Many platforms have since "deplatformed" sex. A poignant example is Tumblr. Previously known as a NSFW haven, the platform banned all adult content in the end of 2018, effectively evicting a huge amount of queer, sex worker, and artist communities, tossing out people interested in including sexual topics in everyday conversations. Banning adult content, and setting up reporting systems to flag and delete it, sends the message that sex doesn’t belong on social media, and by proxy, that it is not part of normal, healthy, everyday life. But it is! Of course, people find ways to bend the rules.
It's changing the way we share.
There are two good ways people can get sexy on social media while avoiding context collapse and deplatforming, as well as a host of personal problems associated with reputational harm (which tends to be unequally distributed, with women bearing the brunt of it). One: Use direct messages or group chats instead of posting to the wall or feed. Two: Create a separate, preferably pseudonymous account, set it to private or locked, and only invite in people who are into what you’re sharing.
Even by taking these precautions, your nudes or memes or screenshots might get deleted. If they are diary-like documents of transformation or creative expressions, make sure you have back-ups. Even on a private Instagram account, showing too much butt or boob could mean your post disappears, or your account gets suspended.
So people are getting clever to avoid this. Put a sparkle emoji over your nipple, send your butt selfie over the DMs, or if you want to go all-out, consider a different platform.
It's driving us to new corners of the internet.
The great thing about sex on social media is that, once you get past the five-kilometer radius you set on Tinder, you can connect to a whole world of sexy, kinky possibilities.

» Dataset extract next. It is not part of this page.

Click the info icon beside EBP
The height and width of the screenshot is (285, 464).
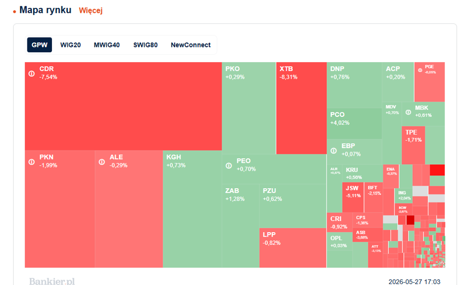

Want to see others’ sexy selfies? There are exhibitionist forums on Reddit for that. Into bondage? You might want a profile on FetLife. Have friends who love to share their body positive nude selfies? You could all post them together, and add supportive comments, from your Twitter alt accounts.
And while the global pandemic is on, take full advantage of the prophylactic of the screen. You can’t get pregnant, catch a sexually transmitted disease, or come down with COVID from a sexy video chat.
If you’re looking, there’s a sexy social media encounter out there for you. Just don’t send a nude without making sure it’s wanted. Yes dudes and people with penises, that applies to you too, no unsolicited dick picks. Trust us—nobody’s into that. Social media sex, like all sex, works best when it involves consent, communication, and respect.